Exercise data START
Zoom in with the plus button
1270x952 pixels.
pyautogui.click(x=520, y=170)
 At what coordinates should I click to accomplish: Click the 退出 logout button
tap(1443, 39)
Exercise data END
* _Requirement_: Exactly the lines from the one with "At what coordinates" through the final line of the entries are to be returned, both ends included.

* _Written solution_:
 At what coordinates should I click to accomplish: Click the 退出 logout button
tap(1443, 39)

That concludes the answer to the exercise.